Revenu dans son salon, Alguérande se laissa tomber dans le fauteuil le plus proche, la tête dans les mains, sachant pouvoir montrer ses faiblesses émotionnelles devant son ami.
- Cela fait, en tout, presque six mois : la fin de ma mission, et les congés… C'est long !
- A toi, il a fallu deux ans, remarqua le capitaine de l'Arcadia en entrant dans l'appartement. Tu as reçu cette balle dans le cœur, Aldéran t'a emporté. Et tu es revenu deux années plus tard, le château occupé et notre monde sous la coupe des Carsinoés. Tu disposais d'un chromosome doré.
- Cela n'a rien à voir, protesta Alguérande dans un rugissement. Je suivais l'enseignement d'Aldéran, pas uniquement la régénérescence de l'Arbre de Vie pour ma blessure. Aldéran a déjà été ramené à la vie par l'Arbre de Terra IV, ça n'avait pris que quelques jours ! Et là, Madaryne est partie depuis si longtemps… Peut-être que l'Arbre refuse de me rendre une dépouille parce qu'il n'ignore pas que je ne pourrais pas le supporter ! ?
- Nous ne savons pas, s'excusèrent avec une infinie tristesse Albator et Gander.
Albator se racla la gorge.
- Tu ne dois jamais cesser de perdre espoir, Alguérande, intima-t-il. Madaryne est l'amour de ta vie, la seule qui comptera jamais, irremplaçable ! Il ne peut y avoir personne d'autre pour toi !
Alguérande fronça les sourcils.
- Pourquoi as-tu ces propos ? Bien sûr que Mady est la seule que j'aimerai !
- Ca me rassure. Tu es si vulnérable, il suffirait de venir à un moment où tu es perdu, en manque…
- N'importe quoi ! décréta sèchement Alguérande à l'adresse de son père, le fusillant du regard.
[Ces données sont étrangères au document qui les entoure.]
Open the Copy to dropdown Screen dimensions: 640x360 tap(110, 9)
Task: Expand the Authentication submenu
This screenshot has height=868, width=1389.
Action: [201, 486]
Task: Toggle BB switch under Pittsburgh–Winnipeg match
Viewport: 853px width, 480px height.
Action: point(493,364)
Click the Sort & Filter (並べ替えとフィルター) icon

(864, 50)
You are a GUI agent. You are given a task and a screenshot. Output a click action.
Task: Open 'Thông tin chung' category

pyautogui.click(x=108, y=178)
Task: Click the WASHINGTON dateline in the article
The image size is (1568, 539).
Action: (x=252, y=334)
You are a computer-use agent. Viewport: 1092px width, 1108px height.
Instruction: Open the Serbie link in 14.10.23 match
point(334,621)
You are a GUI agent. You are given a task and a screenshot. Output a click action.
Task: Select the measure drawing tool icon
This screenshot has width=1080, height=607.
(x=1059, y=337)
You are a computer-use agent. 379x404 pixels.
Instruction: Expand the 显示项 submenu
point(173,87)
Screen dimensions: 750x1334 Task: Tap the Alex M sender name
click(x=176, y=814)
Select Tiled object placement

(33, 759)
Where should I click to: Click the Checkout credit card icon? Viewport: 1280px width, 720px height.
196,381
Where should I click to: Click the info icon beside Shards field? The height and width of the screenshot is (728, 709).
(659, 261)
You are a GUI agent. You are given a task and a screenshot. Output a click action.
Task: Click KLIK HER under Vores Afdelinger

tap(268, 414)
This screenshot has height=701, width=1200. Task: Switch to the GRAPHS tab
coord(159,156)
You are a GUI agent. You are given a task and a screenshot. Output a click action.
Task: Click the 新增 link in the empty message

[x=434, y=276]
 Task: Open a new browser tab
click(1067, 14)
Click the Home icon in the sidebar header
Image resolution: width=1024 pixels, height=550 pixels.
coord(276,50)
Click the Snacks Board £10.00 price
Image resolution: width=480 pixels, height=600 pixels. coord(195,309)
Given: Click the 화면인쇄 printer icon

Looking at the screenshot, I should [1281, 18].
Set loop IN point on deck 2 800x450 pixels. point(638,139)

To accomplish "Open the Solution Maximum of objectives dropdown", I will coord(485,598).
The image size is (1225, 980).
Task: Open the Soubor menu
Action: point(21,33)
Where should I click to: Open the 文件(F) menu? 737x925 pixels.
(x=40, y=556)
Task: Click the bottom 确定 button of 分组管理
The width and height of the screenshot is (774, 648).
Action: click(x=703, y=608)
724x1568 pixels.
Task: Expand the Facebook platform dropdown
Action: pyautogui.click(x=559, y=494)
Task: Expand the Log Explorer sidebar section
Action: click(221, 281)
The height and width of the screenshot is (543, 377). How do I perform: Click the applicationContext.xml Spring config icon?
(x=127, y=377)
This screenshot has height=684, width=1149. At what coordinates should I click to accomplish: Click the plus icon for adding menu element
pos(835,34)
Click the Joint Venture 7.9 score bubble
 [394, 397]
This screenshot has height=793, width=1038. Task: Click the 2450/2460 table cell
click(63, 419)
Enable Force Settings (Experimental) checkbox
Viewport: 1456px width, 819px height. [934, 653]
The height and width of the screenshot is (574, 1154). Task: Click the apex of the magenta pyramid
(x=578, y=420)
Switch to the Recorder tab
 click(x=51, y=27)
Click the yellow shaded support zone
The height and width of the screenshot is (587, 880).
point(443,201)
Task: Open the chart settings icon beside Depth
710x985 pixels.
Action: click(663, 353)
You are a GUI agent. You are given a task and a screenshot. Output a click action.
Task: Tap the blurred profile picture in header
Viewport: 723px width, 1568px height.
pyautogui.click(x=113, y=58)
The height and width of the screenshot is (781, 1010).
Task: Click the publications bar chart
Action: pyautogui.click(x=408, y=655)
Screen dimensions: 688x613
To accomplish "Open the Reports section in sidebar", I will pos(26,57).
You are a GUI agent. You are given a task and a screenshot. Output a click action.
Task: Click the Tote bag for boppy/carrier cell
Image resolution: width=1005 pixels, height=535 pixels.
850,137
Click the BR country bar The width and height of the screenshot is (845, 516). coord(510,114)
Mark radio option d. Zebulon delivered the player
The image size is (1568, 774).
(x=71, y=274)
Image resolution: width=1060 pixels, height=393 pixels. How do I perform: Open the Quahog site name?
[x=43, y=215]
Personne ne se mettra entre Madaryne et moi, je ne le permettrai pas ! D'ailleurs, qui donc pourrait s'immiscer ?
Ark, l'Ordinatrice Centrale du Pharaon émit son bip habituel pour prévenir de son intervention.
- Commandant Waldenheim, j'ai la colonel Kordenbach en ligne. Elle attend que vous synchronisiez vos envols !
- Je vais sur la passerelle.
Gander jeta un regard interrogatif au grand Pirate balafré tout de noir vêtu, mais ce dernier demeura silencieux avant de tourner les talons pour rejoindre son bord, pour le triple envol.